The fully amphibious BvS10 is the latest version of the Bv206 armoured all-terrain vehicle. The BvS 10 is a larger vehicle with improved load capacity and a more powerful diesel engine, while retains the well-proven capabilities of precedent Bv206 vehicles.

The tracked VHM weighs 14 tonnes, is 7.6 meters long and comprising two articulated modules linked by a special assembly which allows it to cross terrains that are impracticable for wheeled vehicles. It can thus avoid roads or other conventional surfaces that can be easily mined with improvised explosive devices.

Derived in three specialist variants (command post, logistic transport and troop carrier), the VHM can carry up to 11 fully equipped soldiers with their individual and squad weapons. Depending on the version, the VHM can be fitted with a 7.62 mm or 12.7 mm machine gun for self-defence.

The armoured VHM is protected against small-calibre rounds, infantry rocket launchers, mines and improvised explosive devices.

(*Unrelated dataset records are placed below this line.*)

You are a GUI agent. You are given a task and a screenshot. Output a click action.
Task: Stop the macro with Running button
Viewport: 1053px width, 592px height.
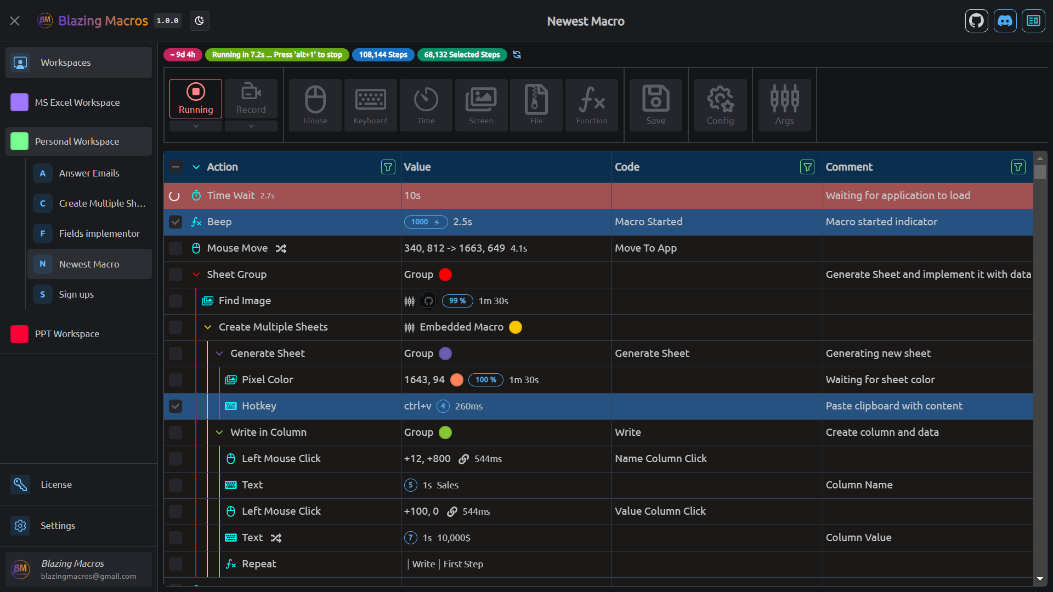tap(196, 99)
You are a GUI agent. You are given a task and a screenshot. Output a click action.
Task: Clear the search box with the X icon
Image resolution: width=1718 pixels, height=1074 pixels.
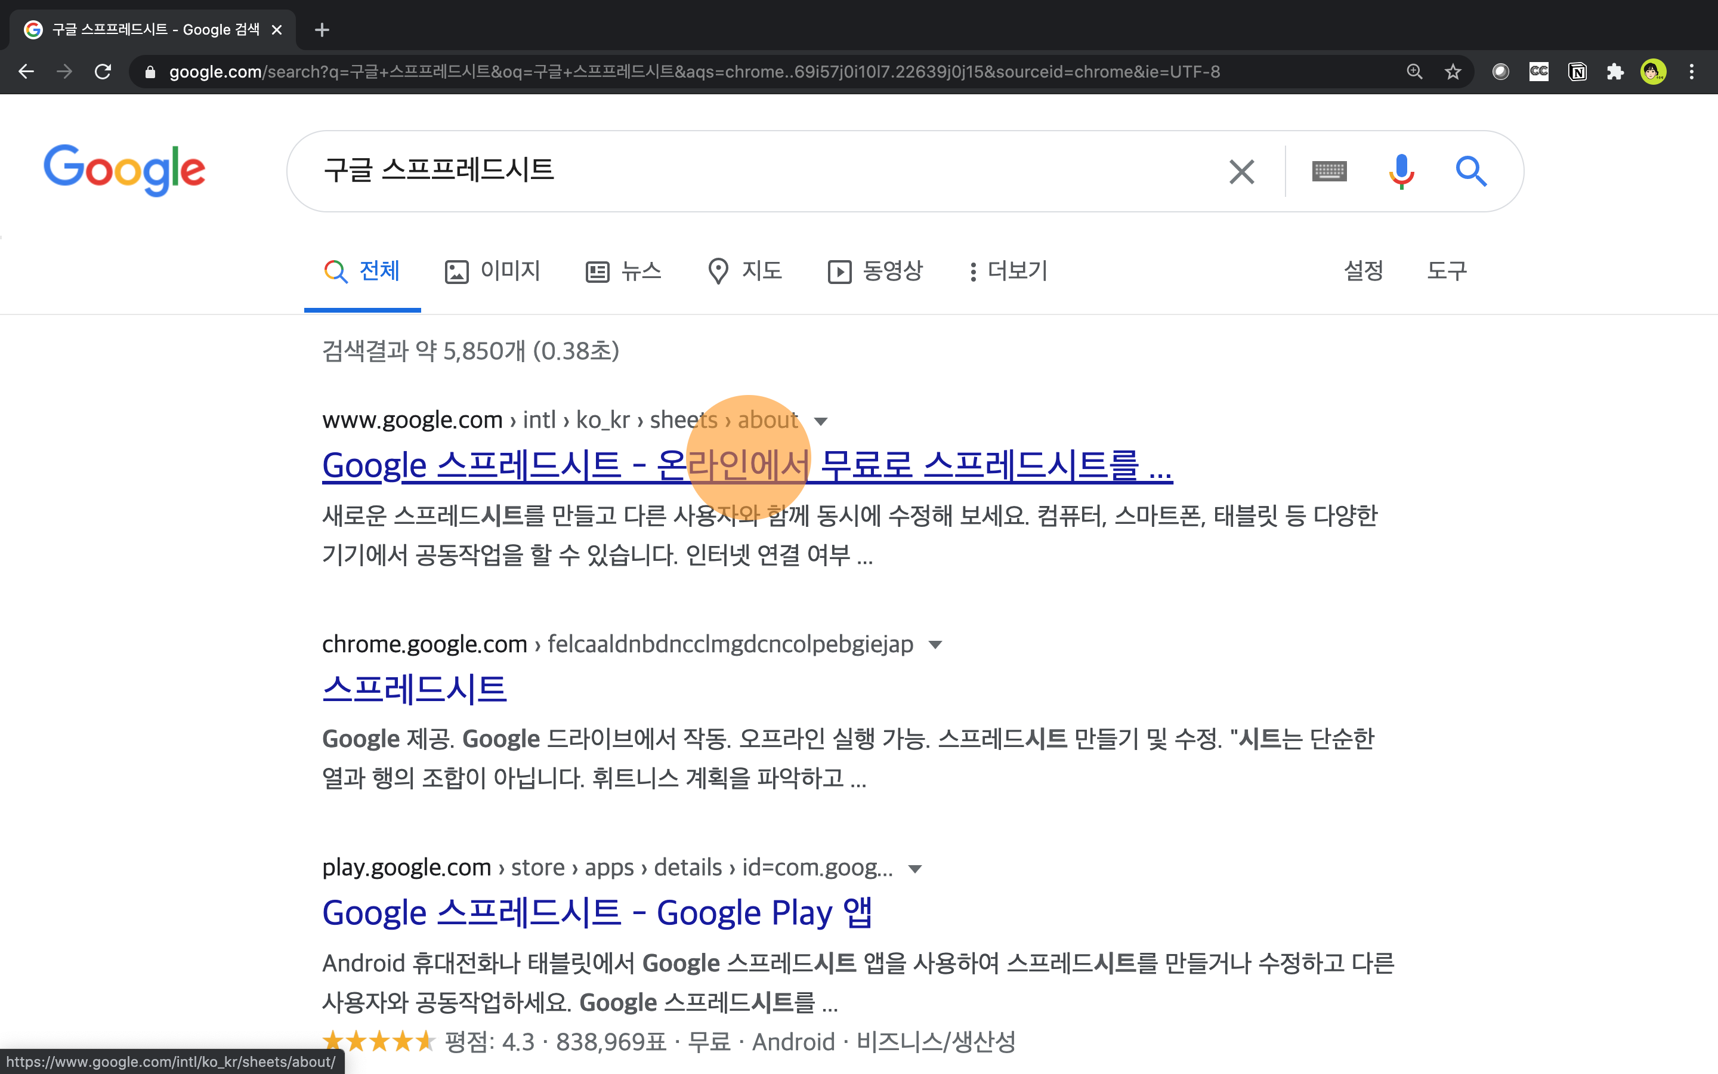tap(1241, 171)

The Viking (British designation for the BvS 10) was ordered by the British Ministry of Defence in 2001. It was originally developed as a collaboration between industry – Hägglunds Vehicle AB – and the UK Ministry of Defence (MoD) on behalf of the Royal Marines.

The Netherlands placed an order for 74 BvS10 all-terrain armoured vehicles worth 570 million SEK (UE$82 million) in June 2005. These vehicles were procured for the Royal Netherlands Marines with deliveries beginning in January 2006.

France received its first of at least 53 BvS10s, known in France as the VHM, on November 7 last year. The VHM was accepted by France in September 2011 after eight months of intensive trials, including on snow, sand and marshes. Deliveries will be completed by the end of next year.